Set down the listing again, word for word.

(Source data)

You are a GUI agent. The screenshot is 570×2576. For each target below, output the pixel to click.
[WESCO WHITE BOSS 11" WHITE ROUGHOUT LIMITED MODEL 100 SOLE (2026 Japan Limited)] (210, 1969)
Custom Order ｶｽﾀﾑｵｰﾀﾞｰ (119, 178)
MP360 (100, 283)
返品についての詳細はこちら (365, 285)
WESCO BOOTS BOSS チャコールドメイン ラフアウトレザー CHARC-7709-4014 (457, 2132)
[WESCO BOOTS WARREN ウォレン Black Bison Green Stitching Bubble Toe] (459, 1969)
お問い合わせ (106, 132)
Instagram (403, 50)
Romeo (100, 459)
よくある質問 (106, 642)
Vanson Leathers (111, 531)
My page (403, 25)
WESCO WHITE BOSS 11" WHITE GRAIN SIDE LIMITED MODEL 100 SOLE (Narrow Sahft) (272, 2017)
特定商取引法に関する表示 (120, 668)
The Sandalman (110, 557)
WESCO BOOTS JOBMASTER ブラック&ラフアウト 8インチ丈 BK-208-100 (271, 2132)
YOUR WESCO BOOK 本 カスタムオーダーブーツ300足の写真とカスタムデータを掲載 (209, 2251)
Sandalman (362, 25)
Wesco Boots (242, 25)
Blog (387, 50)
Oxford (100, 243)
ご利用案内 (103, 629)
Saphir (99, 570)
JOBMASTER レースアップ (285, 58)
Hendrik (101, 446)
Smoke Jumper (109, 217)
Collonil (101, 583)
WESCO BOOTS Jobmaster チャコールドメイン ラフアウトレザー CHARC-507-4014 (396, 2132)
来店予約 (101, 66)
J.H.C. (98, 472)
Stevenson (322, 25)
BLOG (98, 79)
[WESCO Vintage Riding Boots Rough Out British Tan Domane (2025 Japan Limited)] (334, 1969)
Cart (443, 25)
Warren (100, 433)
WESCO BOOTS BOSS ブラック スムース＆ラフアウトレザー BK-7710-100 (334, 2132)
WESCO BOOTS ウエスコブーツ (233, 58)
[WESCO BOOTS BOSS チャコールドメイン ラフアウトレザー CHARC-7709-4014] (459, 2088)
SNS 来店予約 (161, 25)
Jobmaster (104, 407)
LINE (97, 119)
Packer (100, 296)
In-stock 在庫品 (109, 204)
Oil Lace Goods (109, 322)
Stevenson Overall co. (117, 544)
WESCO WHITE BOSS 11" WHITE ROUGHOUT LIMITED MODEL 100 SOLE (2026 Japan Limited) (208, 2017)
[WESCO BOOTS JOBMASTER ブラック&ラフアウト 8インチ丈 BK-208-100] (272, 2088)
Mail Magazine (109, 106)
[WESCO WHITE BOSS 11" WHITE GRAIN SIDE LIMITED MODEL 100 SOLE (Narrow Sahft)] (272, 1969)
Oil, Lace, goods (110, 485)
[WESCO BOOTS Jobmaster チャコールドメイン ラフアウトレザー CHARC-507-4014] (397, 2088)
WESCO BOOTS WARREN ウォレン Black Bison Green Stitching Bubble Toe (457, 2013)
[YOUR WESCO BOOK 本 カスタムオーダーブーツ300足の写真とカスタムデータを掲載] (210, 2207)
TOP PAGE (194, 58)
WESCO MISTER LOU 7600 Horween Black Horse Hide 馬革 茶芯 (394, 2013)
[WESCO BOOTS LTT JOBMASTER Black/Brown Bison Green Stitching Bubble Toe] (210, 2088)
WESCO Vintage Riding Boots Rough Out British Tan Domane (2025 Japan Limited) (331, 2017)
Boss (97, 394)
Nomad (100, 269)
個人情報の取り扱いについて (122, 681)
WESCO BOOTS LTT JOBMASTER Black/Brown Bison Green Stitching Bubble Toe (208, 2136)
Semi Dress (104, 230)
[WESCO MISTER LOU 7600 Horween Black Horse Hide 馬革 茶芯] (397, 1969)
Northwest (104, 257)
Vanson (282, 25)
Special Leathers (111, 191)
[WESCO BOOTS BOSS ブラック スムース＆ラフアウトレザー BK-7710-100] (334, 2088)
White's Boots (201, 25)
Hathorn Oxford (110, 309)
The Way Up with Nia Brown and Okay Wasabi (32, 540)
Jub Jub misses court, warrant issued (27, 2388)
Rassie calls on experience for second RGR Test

(End Source data)

**Reply to the exercise**:
You are a GUI agent. The screenshot is 570×2576. For each target below, output the pixel to click.
[WESCO WHITE BOSS 11" WHITE ROUGHOUT LIMITED MODEL 100 SOLE (2026 Japan Limited)] (210, 1969)
Custom Order ｶｽﾀﾑｵｰﾀﾞｰ (119, 178)
MP360 (100, 283)
返品についての詳細はこちら (365, 285)
WESCO BOOTS BOSS チャコールドメイン ラフアウトレザー CHARC-7709-4014 (457, 2132)
[WESCO BOOTS WARREN ウォレン Black Bison Green Stitching Bubble Toe] (459, 1969)
お問い合わせ (106, 132)
Instagram (403, 50)
Romeo (100, 459)
よくある質問 (106, 642)
Vanson Leathers (111, 531)
My page (403, 25)
WESCO WHITE BOSS 11" WHITE GRAIN SIDE LIMITED MODEL 100 SOLE (Narrow Sahft) (272, 2017)
特定商取引法に関する表示 (120, 668)
The Sandalman (110, 557)
WESCO BOOTS JOBMASTER ブラック&ラフアウト 8インチ丈 BK-208-100 (271, 2132)
YOUR WESCO BOOK 本 カスタムオーダーブーツ300足の写真とカスタムデータを掲載 (209, 2251)
Sandalman (362, 25)
Wesco Boots (242, 25)
Blog (387, 50)
Oxford (100, 243)
ご利用案内 (103, 629)
Saphir (99, 570)
JOBMASTER レースアップ (285, 58)
Hendrik (101, 446)
Smoke Jumper (109, 217)
Collonil (101, 583)
WESCO BOOTS Jobmaster チャコールドメイン ラフアウトレザー CHARC-507-4014 (396, 2132)
来店予約 (101, 66)
J.H.C. (98, 472)
Stevenson (322, 25)
BLOG (98, 79)
[WESCO Vintage Riding Boots Rough Out British Tan Domane (2025 Japan Limited)] (334, 1969)
Cart (443, 25)
Warren (100, 433)
WESCO BOOTS BOSS ブラック スムース＆ラフアウトレザー BK-7710-100 (334, 2132)
WESCO BOOTS ウエスコブーツ (233, 58)
[WESCO BOOTS BOSS チャコールドメイン ラフアウトレザー CHARC-7709-4014] (459, 2088)
SNS 来店予約 (161, 25)
Jobmaster (104, 407)
LINE (97, 119)
Packer (100, 296)
In-stock 在庫品 (109, 204)
Oil Lace Goods (109, 322)
Stevenson Overall co. (117, 544)
WESCO WHITE BOSS 11" WHITE ROUGHOUT LIMITED MODEL 100 SOLE (2026 Japan Limited) (208, 2017)
[WESCO BOOTS JOBMASTER ブラック&ラフアウト 8インチ丈 BK-208-100] (272, 2088)
Mail Magazine (109, 106)
[WESCO WHITE BOSS 11" WHITE GRAIN SIDE LIMITED MODEL 100 SOLE (Narrow Sahft)] (272, 1969)
Oil, Lace, goods (110, 485)
[WESCO BOOTS Jobmaster チャコールドメイン ラフアウトレザー CHARC-507-4014] (397, 2088)
WESCO BOOTS WARREN ウォレン Black Bison Green Stitching Bubble Toe (457, 2013)
[YOUR WESCO BOOK 本 カスタムオーダーブーツ300足の写真とカスタムデータを掲載] (210, 2207)
TOP PAGE (194, 58)
WESCO MISTER LOU 7600 Horween Black Horse Hide 馬革 茶芯 (394, 2013)
[WESCO BOOTS LTT JOBMASTER Black/Brown Bison Green Stitching Bubble Toe] (210, 2088)
WESCO Vintage Riding Boots Rough Out British Tan Domane (2025 Japan Limited) (331, 2017)
Boss (97, 394)
Nomad (100, 269)
個人情報の取り扱いについて (122, 681)
WESCO BOOTS LTT JOBMASTER Black/Brown Bison Green Stitching Bubble Toe (208, 2136)
Semi Dress (104, 230)
[WESCO MISTER LOU 7600 Horween Black Horse Hide 馬革 茶芯] (397, 1969)
Northwest (104, 257)
Vanson (282, 25)
Special Leathers (111, 191)
[WESCO BOOTS BOSS ブラック スムース＆ラフアウトレザー BK-7710-100] (334, 2088)
White's Boots (201, 25)
Hathorn Oxford (110, 309)
The Way Up with Nia Brown and Okay Wasabi (32, 540)
Jub Jub misses court, warrant issued (27, 2388)
Rassie calls on experience for second RGR Test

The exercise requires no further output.